KidneyX, a public-private partnership between the U.S. Department of Health and Human Services (HHS) and the American Society of Nephrology (ASN), was founded to “accelerate innovation in the prevention, diagnosis, and treatment of kidney diseases.”
The 15 teams will receive $75,000 each, but more importantly, they will work closely with the FDA, Medicare and HHS leadership to see how the concepts can be translated into products for patients.
VUMC’s William Fissell, MD, associate professor of Medicine in the Division of Nephrology, and UCSF’s Shuvo Roy, PhD, professor of Bioengineering in the School of Pharmacy, won their award for the design of an innovative implantable hemofilter dialysis system that allows patient to safely and effectively treat kidney failure at home.
The proposed system, known as iHemo (for implantable hemodialysis), creates a permanent implanted dialyzer inside the patient’s body.
“Home dialysis has many advantages, but patients are put off by the complexity of the equipment and the fear of needles and accidental bleeding,” Fissell said.
“We’re going to provide the ability for patients to perform their own dialysis sessions at home at their convenience according to their schedules. By eliminating the blood and the needles and substituting a simple connector to a drain bag, we get past the fear factor and reduce the footprint of the machinery.”
Fissell, who has been working with Roy for the last decade on The Kidney Project to create an implantable bioartificial kidney, said the KidneyX award is another stepping stone on the way to achieving that goal.
“The award will not only provide further fuel for The Kidney Project but will also bring our advances to patients while the fully implantable artificial kidney is still being developed,” Fissell said.
“We are very grateful for this validation from a jury of policymakers, patients, scientists, and the biomedical industry. This is an area of research where we could transform the patient experience from illness to health, from burden to freedom, from despair to hope,” he said.

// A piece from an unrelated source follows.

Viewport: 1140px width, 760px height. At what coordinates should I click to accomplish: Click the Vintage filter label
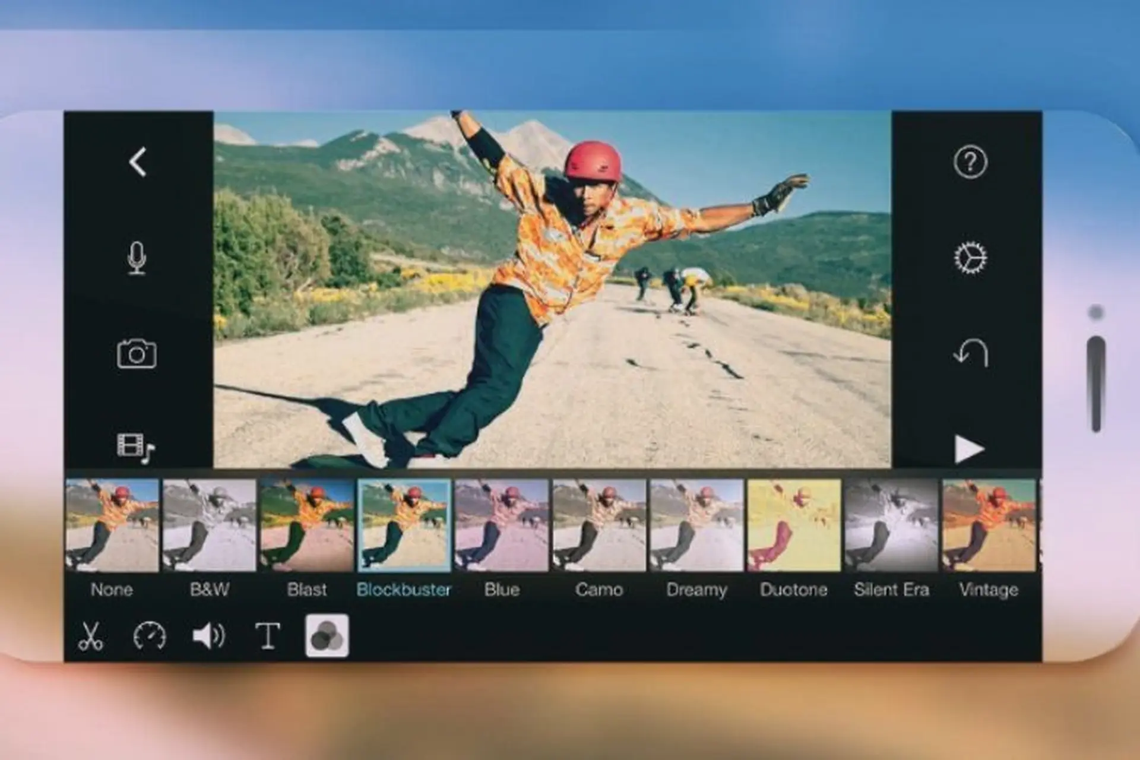click(x=989, y=590)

The launch of KidneyX represents efforts by ASN to increase awareness among policymakers and legislators about the growing prevalence of kidney failure and the rising costs of treatment — estimated to represent about 7% of Medicare’s annual budget.
Researchers were asked to design solutions that “replicate normal kidney functions and improve patient quality of life” in entering the Redesign Dialysis Phase I competition. The group will award $500,000 to three teams as part of Phase II of the competition in the spring of 2020.
“We have adapted a key component of the technology we are using for the artificial kidney — the mechanical filtration unit — to make a device that provides better dialysis that what patients are getting today,” Roy said.
“If we do that, you will not only have better dialysis and better patient outcomes, but it can actually save money,” he added.